Este doble ejercicio de funambulismo entre diferentes conciencias, la del Estado y la de la Persona, o la inducida por la droga y la espontánea, supone uno de los puntos fuertes de la novela, pero también hay limitaciones en la forma en que está narrada: el ritmo se resiente y los pasajes más “emocionales” parecen no calar del todo. Una de las posturas más comunes que el lector adopta ante este tipo de ficciones es negar la posibilidad de que una sociedad así pueda darse debido a los límites tan extremos en que se nos plantean. Sociedades en que el sistema nos domina casi absolutamente y, lo que resulta más inaudito, que lo haga con el beneplácito generalizado de la mayoría… Pero si nos fijamos en cómo se gestionan los recursos humanos (o conmílites, que diría Boye) en las grandes empresas a las que la mayoría damos (o nos dan) de comer, puede que nos surjan algunas dudas, porque la personalidad también cotiza (¡y a la alza!) en nuestro mercado laboral.
Del mismo modo, resulta curioso que en esta novela, escrita hace más de 70 años, haya un pasaje como el siguiente, narrado desde el punto de vista de esa sociedad “futura” a la que vemos tan inverosímil llegar (la negrita es mía): «Y si todas las actividades de ocio debieran verse un día postergadas en pro del incremento del necesario ejercicio militar, si la infinidad de lujosos conocimientos y habilidades superfluas que antaño se incluían en nuestra formación debieran dejarse a un lado en beneficio de la orientación ineluctable de la formación específica de todos y cada uno de nosotros como trabajadores al servicio de la industria, que es absolutamente imprescindible, ¿tendríamos derecho a quejarnos? No, no, y no. Somos conscientes de que el Estado lo es todo, el individuo, nada, y nos agrada que así sea. Somos conscientes de que la mayor parte de la llamada «cultura» es y será un lujo reservado a un tiempo en el que no nos amenace ningún peligro«.

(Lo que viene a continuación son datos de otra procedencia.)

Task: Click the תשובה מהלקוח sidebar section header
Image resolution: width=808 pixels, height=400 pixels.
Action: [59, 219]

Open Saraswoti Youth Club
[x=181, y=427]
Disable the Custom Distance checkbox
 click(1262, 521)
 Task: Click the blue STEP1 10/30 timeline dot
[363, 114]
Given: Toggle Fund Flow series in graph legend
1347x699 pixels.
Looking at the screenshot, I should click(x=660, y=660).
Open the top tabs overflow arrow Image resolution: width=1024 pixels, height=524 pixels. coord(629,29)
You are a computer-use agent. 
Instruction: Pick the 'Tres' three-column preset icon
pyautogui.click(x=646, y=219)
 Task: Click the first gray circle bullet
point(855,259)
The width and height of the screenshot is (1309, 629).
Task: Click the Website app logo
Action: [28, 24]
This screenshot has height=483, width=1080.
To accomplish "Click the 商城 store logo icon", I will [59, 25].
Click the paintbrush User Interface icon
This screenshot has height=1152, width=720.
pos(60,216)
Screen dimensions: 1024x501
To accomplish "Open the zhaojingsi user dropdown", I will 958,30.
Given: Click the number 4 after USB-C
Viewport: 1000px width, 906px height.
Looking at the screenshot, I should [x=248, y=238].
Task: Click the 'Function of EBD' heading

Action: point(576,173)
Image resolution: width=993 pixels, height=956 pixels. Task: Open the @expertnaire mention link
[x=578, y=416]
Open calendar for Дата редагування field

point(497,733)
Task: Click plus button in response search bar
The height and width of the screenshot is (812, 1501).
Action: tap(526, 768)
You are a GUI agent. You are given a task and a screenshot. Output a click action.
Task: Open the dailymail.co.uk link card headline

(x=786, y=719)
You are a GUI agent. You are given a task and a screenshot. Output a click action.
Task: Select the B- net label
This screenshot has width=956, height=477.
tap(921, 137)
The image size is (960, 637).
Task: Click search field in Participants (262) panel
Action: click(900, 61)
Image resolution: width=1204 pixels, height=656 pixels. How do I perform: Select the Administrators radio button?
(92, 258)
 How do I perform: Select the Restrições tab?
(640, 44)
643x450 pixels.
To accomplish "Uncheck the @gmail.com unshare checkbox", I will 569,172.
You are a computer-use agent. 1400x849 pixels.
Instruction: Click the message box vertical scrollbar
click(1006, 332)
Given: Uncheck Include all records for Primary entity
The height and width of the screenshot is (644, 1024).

Aunque las llamadas distopías exageren sobremanera el poder del sistema y la conciencia ilusa de la mayoría de sus ciudadanos, no dejan de representar una alerta sobre el camino, una reflexión sobre la gestación y dirección que toma ese mismo camino que pisamos. La amenaza sigue viva, mutando para adaptarse a los tiempos que corren.